Morrison is such a poor organiser of the effort to deflect, distract and deny that the truth is as often as not obvious from his face. But there is an obstinacy that persists long after his blockages are found to be counterproductive. It is not an obstinacy based on any principle, other than one of denying his accountability to the public. It is demonstrated by the high farce of his persistent refusal to say sorry for multiple vaccine disasters this week, followed by a hollow “sorry” the next day when it was clear that everyone was laughing at him. Making him look doubly weak, of course, when he had wanted to sound firm in his expressed determination to look ahead, not backward, in attempts to get matters back on track.

But sudden surrenders on such matters are not new.
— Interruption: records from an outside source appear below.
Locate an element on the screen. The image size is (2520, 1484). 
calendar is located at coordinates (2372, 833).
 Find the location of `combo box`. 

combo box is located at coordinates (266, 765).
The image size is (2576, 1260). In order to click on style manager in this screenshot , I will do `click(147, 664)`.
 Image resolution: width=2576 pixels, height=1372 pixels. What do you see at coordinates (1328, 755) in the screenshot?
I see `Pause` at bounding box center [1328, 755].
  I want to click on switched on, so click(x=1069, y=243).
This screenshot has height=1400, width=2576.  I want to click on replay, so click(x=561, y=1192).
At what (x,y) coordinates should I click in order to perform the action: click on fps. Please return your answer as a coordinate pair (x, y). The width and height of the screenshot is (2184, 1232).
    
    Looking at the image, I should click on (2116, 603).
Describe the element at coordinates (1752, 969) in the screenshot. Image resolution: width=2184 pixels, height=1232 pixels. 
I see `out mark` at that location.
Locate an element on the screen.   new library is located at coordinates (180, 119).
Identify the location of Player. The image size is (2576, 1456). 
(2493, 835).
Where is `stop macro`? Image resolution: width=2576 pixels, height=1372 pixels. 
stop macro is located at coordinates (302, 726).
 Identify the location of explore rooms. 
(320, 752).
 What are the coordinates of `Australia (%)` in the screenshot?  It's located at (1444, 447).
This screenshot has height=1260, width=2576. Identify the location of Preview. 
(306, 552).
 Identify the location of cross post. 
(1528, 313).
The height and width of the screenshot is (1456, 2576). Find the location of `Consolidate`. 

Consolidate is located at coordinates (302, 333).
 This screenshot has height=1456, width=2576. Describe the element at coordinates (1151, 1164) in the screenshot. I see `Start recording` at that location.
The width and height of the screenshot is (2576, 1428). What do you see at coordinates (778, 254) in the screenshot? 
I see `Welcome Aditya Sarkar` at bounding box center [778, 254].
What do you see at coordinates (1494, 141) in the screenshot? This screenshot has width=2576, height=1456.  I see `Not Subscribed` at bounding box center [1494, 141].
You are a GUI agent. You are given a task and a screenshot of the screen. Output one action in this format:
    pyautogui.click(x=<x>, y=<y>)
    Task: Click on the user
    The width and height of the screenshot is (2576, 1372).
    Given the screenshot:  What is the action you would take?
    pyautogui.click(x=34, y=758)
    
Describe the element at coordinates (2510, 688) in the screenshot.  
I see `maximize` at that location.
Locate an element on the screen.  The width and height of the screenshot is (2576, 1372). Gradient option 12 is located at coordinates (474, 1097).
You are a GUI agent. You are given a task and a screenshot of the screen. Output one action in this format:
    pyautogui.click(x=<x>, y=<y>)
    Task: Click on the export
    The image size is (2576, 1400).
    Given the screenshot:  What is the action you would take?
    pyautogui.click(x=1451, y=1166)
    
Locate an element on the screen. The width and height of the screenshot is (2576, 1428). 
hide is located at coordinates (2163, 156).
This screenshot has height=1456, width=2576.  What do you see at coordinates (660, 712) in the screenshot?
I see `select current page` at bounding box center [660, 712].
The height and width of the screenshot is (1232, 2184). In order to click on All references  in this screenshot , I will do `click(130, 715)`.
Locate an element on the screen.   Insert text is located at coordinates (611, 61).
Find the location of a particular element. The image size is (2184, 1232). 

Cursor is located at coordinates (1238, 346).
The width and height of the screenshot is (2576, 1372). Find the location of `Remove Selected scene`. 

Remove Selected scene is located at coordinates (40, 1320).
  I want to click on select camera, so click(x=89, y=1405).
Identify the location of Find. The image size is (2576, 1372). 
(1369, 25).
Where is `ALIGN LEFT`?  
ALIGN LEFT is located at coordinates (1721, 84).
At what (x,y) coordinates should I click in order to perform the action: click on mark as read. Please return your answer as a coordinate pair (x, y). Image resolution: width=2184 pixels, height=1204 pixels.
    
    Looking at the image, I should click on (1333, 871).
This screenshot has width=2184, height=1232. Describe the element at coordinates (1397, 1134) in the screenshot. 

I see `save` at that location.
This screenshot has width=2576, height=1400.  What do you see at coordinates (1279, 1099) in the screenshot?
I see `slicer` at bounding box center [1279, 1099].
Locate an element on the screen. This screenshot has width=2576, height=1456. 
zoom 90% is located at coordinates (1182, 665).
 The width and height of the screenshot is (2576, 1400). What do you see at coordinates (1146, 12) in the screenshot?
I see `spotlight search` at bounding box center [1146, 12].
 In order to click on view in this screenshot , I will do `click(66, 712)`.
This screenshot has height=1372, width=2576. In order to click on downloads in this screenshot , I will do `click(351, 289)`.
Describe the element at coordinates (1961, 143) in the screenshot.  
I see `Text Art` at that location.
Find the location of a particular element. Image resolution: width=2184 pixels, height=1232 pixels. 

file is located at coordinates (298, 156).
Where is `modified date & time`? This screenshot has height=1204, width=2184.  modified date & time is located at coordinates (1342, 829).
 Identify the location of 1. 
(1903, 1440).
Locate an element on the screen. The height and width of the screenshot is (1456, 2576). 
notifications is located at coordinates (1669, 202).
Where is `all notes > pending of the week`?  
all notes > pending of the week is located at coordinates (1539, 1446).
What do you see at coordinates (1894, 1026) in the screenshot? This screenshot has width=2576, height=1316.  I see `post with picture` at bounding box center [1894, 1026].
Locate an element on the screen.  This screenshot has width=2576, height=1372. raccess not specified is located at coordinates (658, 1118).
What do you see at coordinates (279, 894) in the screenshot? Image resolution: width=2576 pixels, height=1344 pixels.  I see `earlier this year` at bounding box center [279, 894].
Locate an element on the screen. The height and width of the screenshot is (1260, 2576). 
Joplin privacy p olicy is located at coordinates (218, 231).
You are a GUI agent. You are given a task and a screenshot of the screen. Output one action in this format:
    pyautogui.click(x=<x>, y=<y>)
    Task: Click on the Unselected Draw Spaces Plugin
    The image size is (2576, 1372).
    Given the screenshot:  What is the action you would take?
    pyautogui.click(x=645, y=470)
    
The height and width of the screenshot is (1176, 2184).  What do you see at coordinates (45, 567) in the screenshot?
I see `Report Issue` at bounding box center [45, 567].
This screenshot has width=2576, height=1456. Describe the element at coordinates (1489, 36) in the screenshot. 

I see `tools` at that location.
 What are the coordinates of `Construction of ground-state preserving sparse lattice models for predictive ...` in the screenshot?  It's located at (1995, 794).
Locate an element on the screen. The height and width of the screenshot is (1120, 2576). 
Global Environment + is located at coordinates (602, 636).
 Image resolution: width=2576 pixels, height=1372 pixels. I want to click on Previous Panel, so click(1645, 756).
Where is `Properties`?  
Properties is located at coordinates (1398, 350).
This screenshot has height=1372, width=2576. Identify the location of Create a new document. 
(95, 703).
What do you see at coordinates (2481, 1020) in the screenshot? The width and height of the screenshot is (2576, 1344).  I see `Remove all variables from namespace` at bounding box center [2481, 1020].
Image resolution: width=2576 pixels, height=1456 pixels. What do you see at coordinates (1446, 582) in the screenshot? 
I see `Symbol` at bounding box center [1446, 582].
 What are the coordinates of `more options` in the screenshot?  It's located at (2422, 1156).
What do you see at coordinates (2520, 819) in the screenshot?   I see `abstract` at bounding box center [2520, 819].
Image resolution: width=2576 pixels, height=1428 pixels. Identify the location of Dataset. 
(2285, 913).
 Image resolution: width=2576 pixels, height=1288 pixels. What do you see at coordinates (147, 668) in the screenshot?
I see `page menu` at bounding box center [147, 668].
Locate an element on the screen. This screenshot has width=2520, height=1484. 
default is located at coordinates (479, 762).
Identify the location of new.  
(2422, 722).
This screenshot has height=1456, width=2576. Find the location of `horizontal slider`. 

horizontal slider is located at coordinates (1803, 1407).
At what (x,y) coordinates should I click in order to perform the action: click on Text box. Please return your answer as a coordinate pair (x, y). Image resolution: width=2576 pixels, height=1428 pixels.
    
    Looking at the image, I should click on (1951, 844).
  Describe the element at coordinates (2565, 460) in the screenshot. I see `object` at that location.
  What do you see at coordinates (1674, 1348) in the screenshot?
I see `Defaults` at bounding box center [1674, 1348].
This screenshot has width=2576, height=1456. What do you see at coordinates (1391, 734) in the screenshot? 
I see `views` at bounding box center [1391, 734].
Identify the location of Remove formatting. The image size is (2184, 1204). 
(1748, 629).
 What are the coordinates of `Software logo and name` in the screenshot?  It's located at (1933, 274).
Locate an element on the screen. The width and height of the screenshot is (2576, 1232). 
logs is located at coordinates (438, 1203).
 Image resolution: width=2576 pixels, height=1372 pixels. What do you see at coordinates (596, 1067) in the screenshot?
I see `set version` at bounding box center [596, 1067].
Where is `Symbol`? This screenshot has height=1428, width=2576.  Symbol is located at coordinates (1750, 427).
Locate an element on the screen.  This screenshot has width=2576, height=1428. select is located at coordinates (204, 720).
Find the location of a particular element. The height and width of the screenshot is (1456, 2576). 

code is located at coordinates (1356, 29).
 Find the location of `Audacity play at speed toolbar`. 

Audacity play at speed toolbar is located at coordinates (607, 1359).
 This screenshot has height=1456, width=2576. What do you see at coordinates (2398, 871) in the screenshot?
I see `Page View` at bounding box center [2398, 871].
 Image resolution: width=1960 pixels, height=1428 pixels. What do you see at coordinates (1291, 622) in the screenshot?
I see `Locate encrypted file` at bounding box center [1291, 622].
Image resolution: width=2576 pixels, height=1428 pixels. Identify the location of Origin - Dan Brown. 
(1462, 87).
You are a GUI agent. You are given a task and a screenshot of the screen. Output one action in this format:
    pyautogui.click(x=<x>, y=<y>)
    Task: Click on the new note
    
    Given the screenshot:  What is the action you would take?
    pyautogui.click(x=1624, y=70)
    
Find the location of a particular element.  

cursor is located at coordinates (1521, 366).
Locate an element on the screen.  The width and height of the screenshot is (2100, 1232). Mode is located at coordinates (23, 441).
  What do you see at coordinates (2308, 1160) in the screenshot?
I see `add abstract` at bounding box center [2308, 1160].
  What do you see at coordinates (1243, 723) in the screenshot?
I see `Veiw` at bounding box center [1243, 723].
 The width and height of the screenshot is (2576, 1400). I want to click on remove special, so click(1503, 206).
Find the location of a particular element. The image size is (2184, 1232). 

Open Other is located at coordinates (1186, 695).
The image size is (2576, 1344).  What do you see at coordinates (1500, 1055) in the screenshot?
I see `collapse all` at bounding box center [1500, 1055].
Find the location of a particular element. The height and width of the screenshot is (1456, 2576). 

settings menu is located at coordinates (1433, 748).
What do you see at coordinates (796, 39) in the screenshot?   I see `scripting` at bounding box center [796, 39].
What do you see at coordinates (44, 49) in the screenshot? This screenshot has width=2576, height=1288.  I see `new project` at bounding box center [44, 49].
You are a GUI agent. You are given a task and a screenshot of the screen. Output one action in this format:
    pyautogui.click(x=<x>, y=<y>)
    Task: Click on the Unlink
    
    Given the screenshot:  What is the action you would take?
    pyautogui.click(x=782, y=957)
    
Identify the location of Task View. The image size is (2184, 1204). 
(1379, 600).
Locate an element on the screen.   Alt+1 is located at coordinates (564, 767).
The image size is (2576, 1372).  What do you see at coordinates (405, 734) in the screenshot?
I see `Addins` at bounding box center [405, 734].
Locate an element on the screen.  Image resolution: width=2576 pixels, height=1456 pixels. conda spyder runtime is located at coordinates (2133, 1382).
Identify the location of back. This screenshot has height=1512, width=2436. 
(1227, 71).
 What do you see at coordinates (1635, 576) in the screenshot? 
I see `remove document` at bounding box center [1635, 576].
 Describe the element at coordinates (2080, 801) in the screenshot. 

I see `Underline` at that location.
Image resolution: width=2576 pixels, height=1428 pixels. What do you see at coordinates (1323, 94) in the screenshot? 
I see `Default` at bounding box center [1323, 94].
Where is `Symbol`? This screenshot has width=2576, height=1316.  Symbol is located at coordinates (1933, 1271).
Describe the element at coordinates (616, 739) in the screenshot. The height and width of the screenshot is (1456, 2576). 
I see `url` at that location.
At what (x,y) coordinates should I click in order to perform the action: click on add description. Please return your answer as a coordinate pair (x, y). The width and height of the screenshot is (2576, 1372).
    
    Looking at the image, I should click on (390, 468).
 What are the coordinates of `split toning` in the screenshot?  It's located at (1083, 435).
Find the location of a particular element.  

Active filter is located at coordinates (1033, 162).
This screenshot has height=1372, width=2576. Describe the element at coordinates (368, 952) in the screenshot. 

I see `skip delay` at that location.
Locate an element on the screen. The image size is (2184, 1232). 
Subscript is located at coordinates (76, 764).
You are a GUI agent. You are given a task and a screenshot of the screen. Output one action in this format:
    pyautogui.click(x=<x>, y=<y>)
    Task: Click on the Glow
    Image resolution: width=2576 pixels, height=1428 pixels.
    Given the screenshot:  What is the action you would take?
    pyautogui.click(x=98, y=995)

He ultimately answered questions — albeit from very friendly interrogators after refusing for ages to confirm that the Trump White House had rejected his request that his best friend from the religious cult Hillsong, Brian Houston.  be invited to a dinner with the president. Not only did he make the issue seem more important than it probably was, but he again focused attention — as likely to be as unpleasant for him as for Houston — on the failure of the NSW Police, and the Commonwealth to act over apparent failures by Houston to report paedophilic conduct by Houston’s father.

And it was just the same about his bluster and parsing associated with questions about whether members of his private staff had briefed journalists with negative material about the boyfriend of an alleged rape victim, even as Morrison himself was publicly proclaiming his complete sympathy with her. The prime minister is acquiring a reputation as a liar and a deceiver. Worse, his agenda is usually suspect.